Task instructions — Edit the material below by replacing "Locate an element on the screen" with "Find an element on the screen" wherever it occurs. Keep all other text unchanged.
---------- Records
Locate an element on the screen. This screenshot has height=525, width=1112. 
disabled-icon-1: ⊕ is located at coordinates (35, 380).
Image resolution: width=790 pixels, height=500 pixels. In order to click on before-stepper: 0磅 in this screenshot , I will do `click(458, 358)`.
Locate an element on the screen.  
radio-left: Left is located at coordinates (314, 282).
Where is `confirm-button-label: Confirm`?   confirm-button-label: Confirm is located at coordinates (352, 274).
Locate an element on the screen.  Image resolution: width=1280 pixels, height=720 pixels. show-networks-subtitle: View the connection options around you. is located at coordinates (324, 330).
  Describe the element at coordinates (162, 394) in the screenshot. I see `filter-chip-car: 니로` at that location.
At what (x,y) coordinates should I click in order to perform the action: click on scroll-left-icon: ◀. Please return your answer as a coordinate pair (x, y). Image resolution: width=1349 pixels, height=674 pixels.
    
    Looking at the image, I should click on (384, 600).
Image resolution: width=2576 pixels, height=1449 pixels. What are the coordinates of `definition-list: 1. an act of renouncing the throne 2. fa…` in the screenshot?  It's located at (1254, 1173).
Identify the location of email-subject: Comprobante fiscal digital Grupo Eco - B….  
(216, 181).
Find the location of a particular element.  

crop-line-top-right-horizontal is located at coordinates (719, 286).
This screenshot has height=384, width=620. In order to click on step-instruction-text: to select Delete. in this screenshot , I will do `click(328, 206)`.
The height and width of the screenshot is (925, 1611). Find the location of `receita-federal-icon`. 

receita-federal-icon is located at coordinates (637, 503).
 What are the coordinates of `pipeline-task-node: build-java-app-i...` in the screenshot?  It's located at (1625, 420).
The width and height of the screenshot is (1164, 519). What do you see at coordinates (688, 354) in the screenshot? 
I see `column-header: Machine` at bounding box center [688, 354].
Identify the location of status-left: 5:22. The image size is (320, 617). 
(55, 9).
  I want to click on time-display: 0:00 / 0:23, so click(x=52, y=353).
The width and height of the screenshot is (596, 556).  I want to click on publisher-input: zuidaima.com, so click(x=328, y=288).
--------------------
Result for this exercise —
Find an element on the screen. This screenshot has height=525, width=1112. 
disabled-icon-1: ⊕ is located at coordinates (35, 380).
Image resolution: width=790 pixels, height=500 pixels. In order to click on before-stepper: 0磅 in this screenshot , I will do `click(458, 358)`.
Find an element on the screen.  
radio-left: Left is located at coordinates (314, 282).
Where is `confirm-button-label: Confirm`?   confirm-button-label: Confirm is located at coordinates (352, 274).
Find an element on the screen.  Image resolution: width=1280 pixels, height=720 pixels. show-networks-subtitle: View the connection options around you. is located at coordinates (324, 330).
  Describe the element at coordinates (162, 394) in the screenshot. I see `filter-chip-car: 니로` at that location.
At what (x,y) coordinates should I click in order to perform the action: click on scroll-left-icon: ◀. Please return your answer as a coordinate pair (x, y). Image resolution: width=1349 pixels, height=674 pixels.
    
    Looking at the image, I should click on (384, 600).
Image resolution: width=2576 pixels, height=1449 pixels. What are the coordinates of `definition-list: 1. an act of renouncing the throne 2. fa…` in the screenshot?  It's located at (1254, 1173).
Identify the location of email-subject: Comprobante fiscal digital Grupo Eco - B….  
(216, 181).
Find the location of a particular element.  

crop-line-top-right-horizontal is located at coordinates (719, 286).
This screenshot has height=384, width=620. In order to click on step-instruction-text: to select Delete. in this screenshot , I will do `click(328, 206)`.
The height and width of the screenshot is (925, 1611). Find the location of `receita-federal-icon`. 

receita-federal-icon is located at coordinates (637, 503).
 What are the coordinates of `pipeline-task-node: build-java-app-i...` in the screenshot?  It's located at (1625, 420).
The width and height of the screenshot is (1164, 519). What do you see at coordinates (688, 354) in the screenshot? 
I see `column-header: Machine` at bounding box center [688, 354].
Identify the location of status-left: 5:22. The image size is (320, 617). 
(55, 9).
  I want to click on time-display: 0:00 / 0:23, so click(x=52, y=353).
The width and height of the screenshot is (596, 556).  I want to click on publisher-input: zuidaima.com, so click(x=328, y=288).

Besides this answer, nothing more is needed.